すなわち、本発明は、Ba−Co−Fe−Me−Qe五元系又はBa−Co−Fe−Ae−Me−Qe六元系CoZ型六方晶系フェライト(但し、式中、Aeは、Sr及びCaからなる群から選ばれる1種以上、MeはFe、Mn、Ni、Cu、Mg及びZnからなる群から選ばれる1種以上、QeはCr、Mn、Ni及びCoからなる群から選ばれる1種以上)を主成分とし、Z相結晶構造中のAe、Co、MeおよびQeの何れかの少なくとも一部が、材料の磁気モーメントのc軸に対する角度が90°に近づくようなサイトに選択的に配置されていることを特徴とする。
磁気モーメントの角度が、Co2+の一部をMe(Fe2+)で、Fe3+の一部をQe(Cr3+)で同時に置換することで、よりc面内に傾いたことによる効果が大きく影響しているからである。磁気モーメントの角度の変化は、結晶構造中の磁性イオン同士が、酸素イオンまたはBa(Ae)イオンを介して働く超交換相互作用の変化によるものと理解できる。

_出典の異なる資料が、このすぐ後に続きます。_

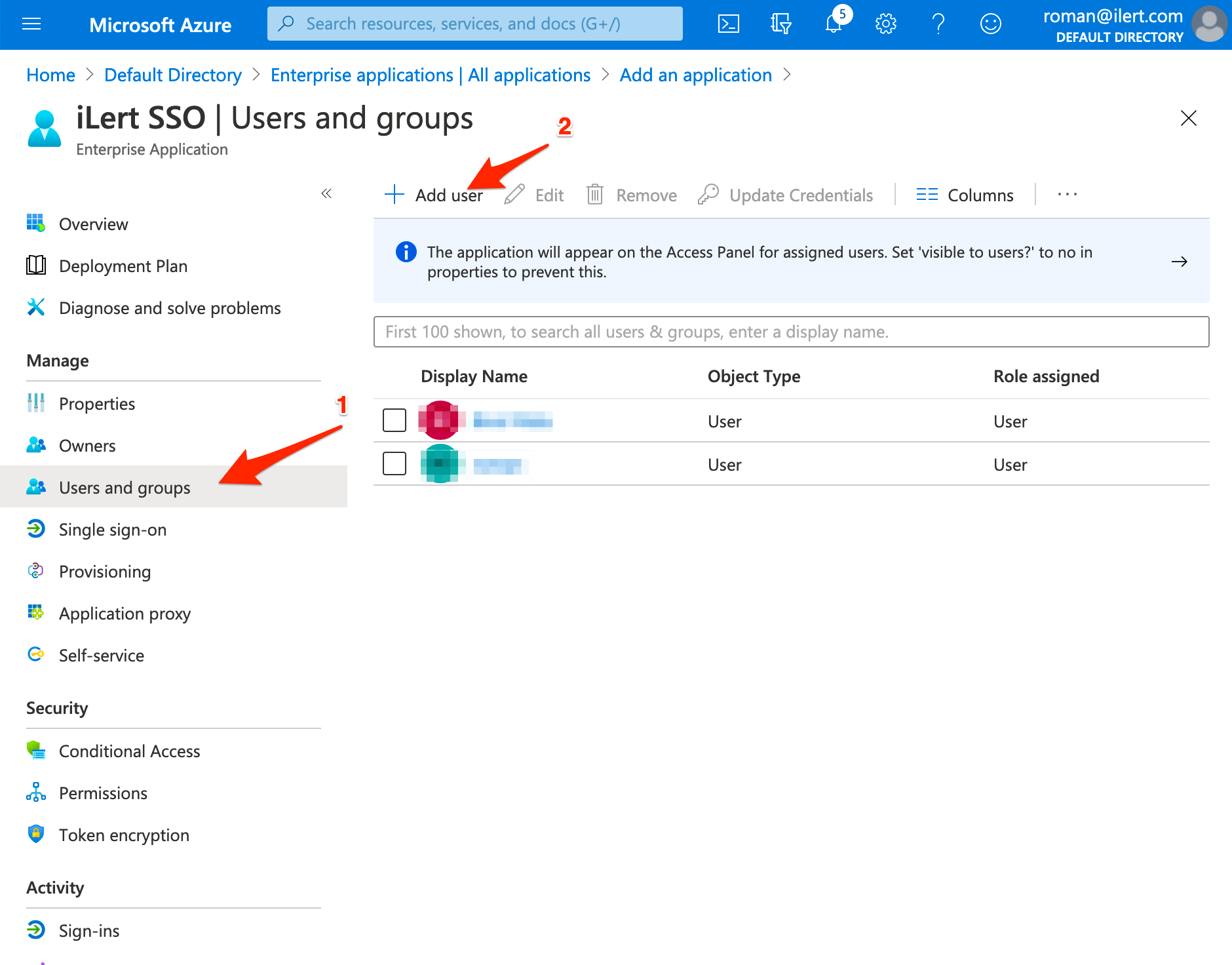Open the Columns toolbar option
The height and width of the screenshot is (965, 1232).
point(965,195)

これを、Z型フェライトの(110)方向から眺めた結晶構造モデル(図4:図では、結晶構造全体を見やすくするために、酸素イオンを磁性イオンに対して小さくして示している)を見て説明すると、Z型フェライトの空間群はP63/mmcで表され、磁性原子のサイトは図の右側に示すように、Me−1からMe−10の10種類で区別することができる。ここではCoとFeは区別せずMeとして表記している。
表1の左側のカラムには、Me−1からMe−10のサイトと、これらのサイトにおける磁気モーメントの向きを上下の矢印(↑)で付記して示した。スピンの向きは、アップスピン(↑)とダウンスピン(↓)のみを考慮し、すべての磁気モーメントがc軸となす角度をψとした。すなわち、部分的に磁気モーメントが異なった角度をもつキャント構造はとらないと仮定した。なお、ワイコフレターは単位胞中に含まれる各サイトの数と同価点の種類を示している。

単位胞当たりの磁化は、上下のスピンの磁気モーメントの差が現れることになり、全てのサイトに5μのFeが占める場合、12(↑の数)×5μ=60μ(一組成当たり30μ)となる。CoZ組成では3μのCoの配置するサイトに依存し、磁化が増減する。すなわち下向きのサイト(Me−2、Me−3、Me−5、Me−7、Me−9)のいずれかに入ることによって、磁化は増加し、上向きのサイト(Me−1、Me−4、Me−6、Me−8)に入ることによって、磁化は減少する。したがって、CoZ組成における置換元素については以下の通りである。
Coとその置換元素Meについて
Z型結晶構造中のCoは磁気モーメントの容易磁化方向をc面内に維持するために必須であるが、先に述べたようにCoの大半を置換すると、異方性の低下から周波数特性が劣化する。また、Z相以外の相が顕著に生成し、Z型フェライトの透磁率を劣化させる。他方、置換無しの組成では、Z相がほぼ単相で生成する温度や酸素分圧の条件が限られており、Z相本来の透磁率を得ることはできない。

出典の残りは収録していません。